実印は必要に迫られてから購入するより先に用意しておくほうが賢明

「ハンコください」のルーツ

いまの日本では、「ハンコください」といわれることが多いと思います。一昔前に比べますと、「サインでも結構です」といわれるようにはなりましたが。このルーツは、明治のはじめにあるようです。明治政府の法令によって、印鑑が証拠書類に必要不可欠なものとされたのです。
明治6年(1873)7月5日、明治政府は、国民相互の諸証書に爪印や花押を用いる者がいるようだが、明治6年10月1日以降の証書には必ず実印を用いること、実印がない証書は裁判上の証拠とならないという法令を出します。爪印というのは、爪を印鑑とするもので、古代以来、文字が不自由な人が使用していた方法です。花押は、サインを形象化したもので、平安時代以来の自分を証明する方法です。明治政府は、これらを排除して、実印を用いるべしとしたのです。

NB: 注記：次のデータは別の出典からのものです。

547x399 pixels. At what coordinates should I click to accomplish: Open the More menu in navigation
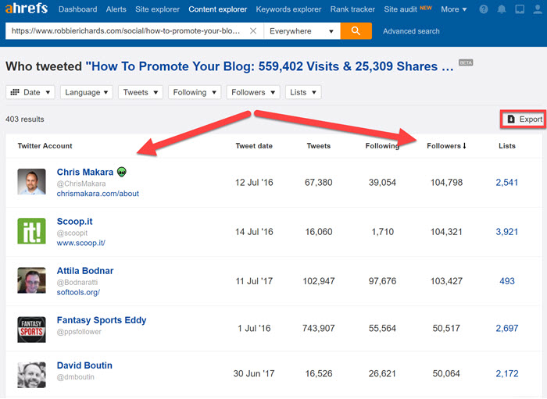(454, 10)
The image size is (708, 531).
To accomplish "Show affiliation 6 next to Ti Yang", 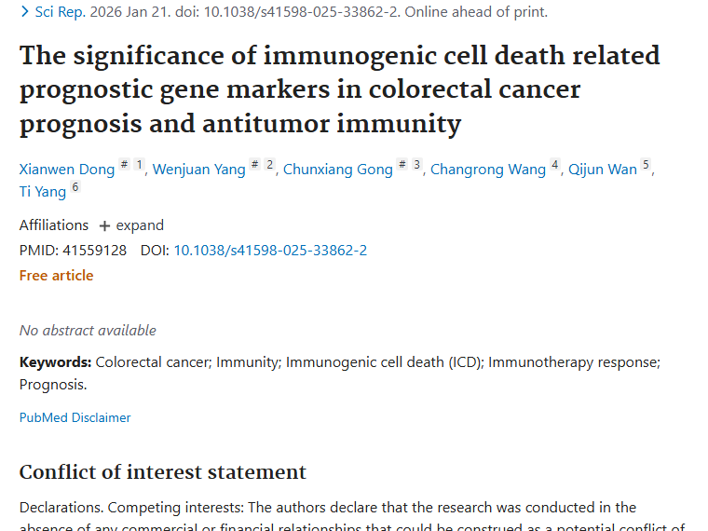I will (x=75, y=188).
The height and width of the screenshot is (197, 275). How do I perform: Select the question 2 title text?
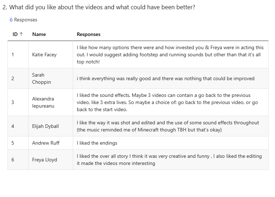click(x=99, y=7)
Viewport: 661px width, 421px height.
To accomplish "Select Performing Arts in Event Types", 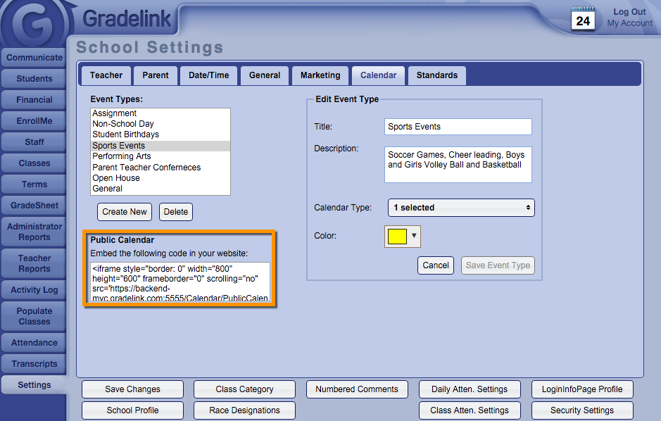I will point(122,156).
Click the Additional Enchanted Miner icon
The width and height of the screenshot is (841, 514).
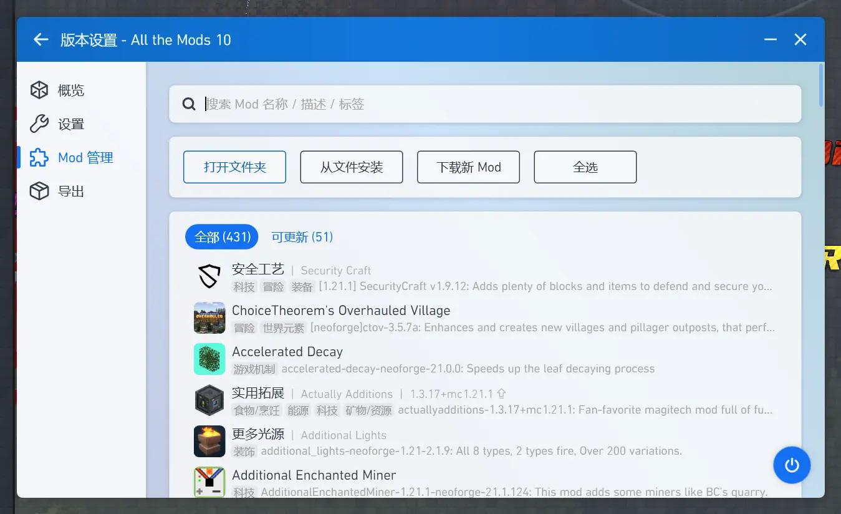[x=209, y=482]
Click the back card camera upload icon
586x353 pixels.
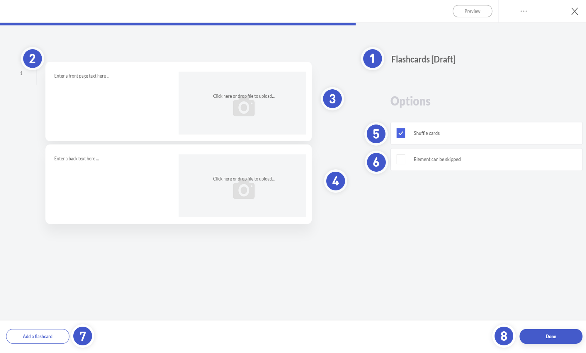244,190
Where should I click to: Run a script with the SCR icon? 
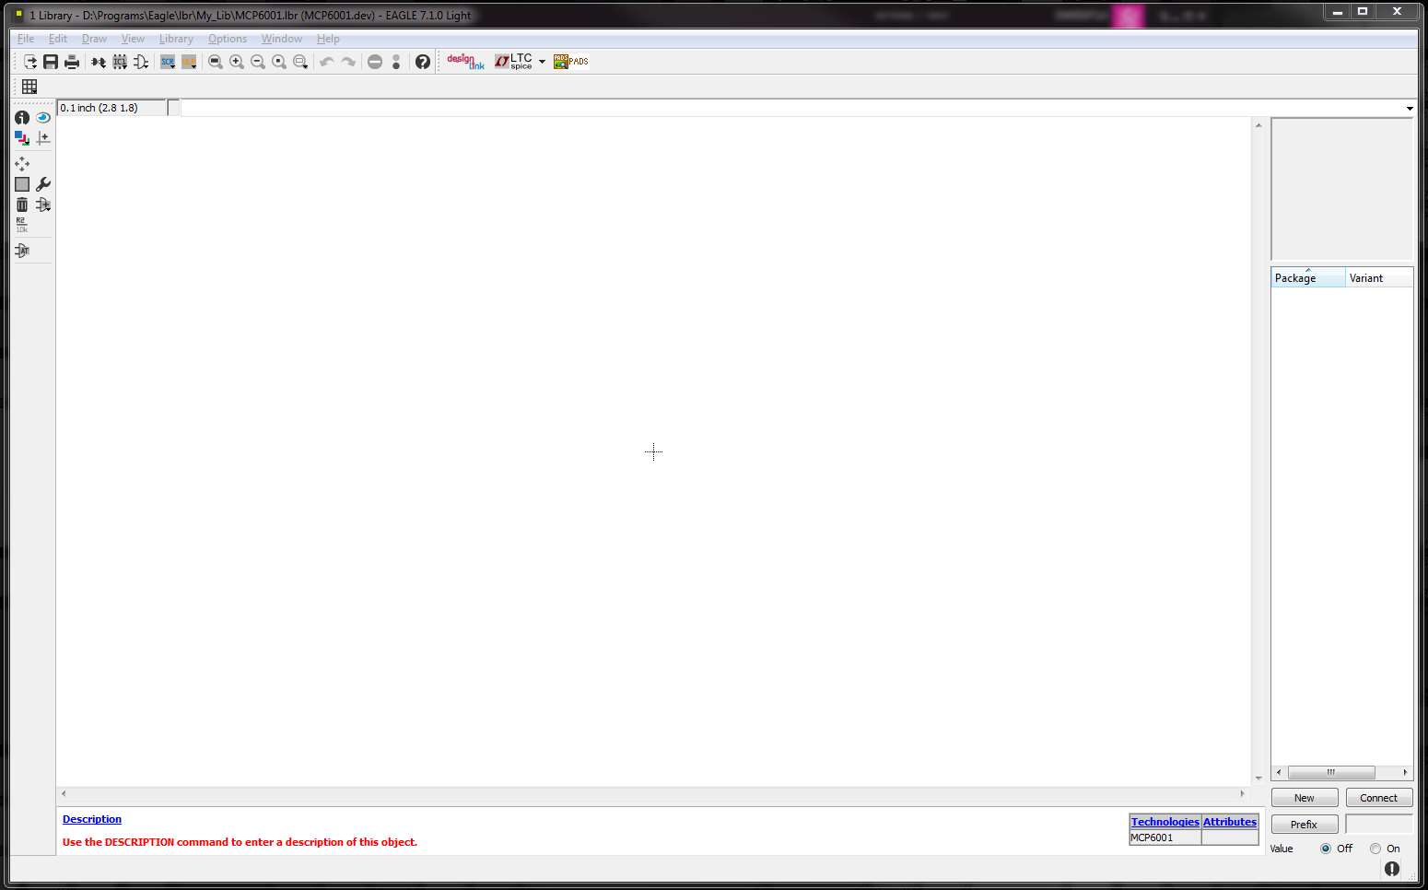click(168, 62)
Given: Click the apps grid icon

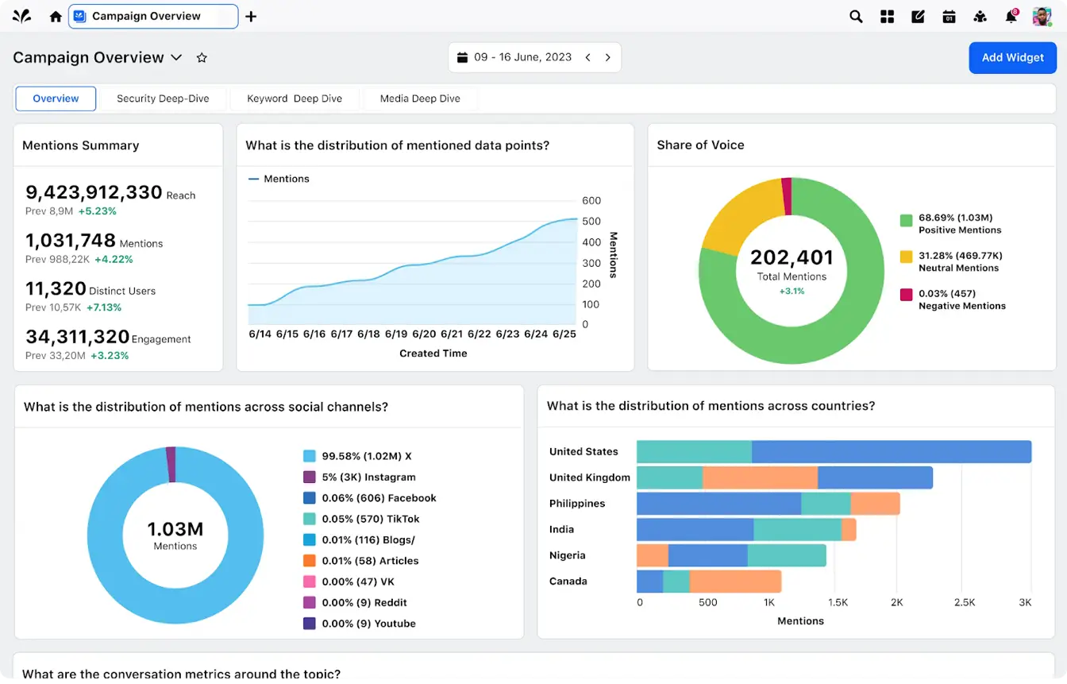Looking at the screenshot, I should [887, 16].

この法令は、明治10年5月18日に廃止されます。ところが、同年7月7日、諸証書の署名は必ず本人が書き実印を捺すこと、本人が書けないときは他人が代書してもよいが必ず本人の実印を捺し、代書の理由と代書した者の姓名を記して実印を捺すことという法令が出されます。証書には、必ず実印を捺すこととされたのです。
明治政府の思惑は明確になっていませんが、結果として、日本では「ハンコください」という社会が現出することになります。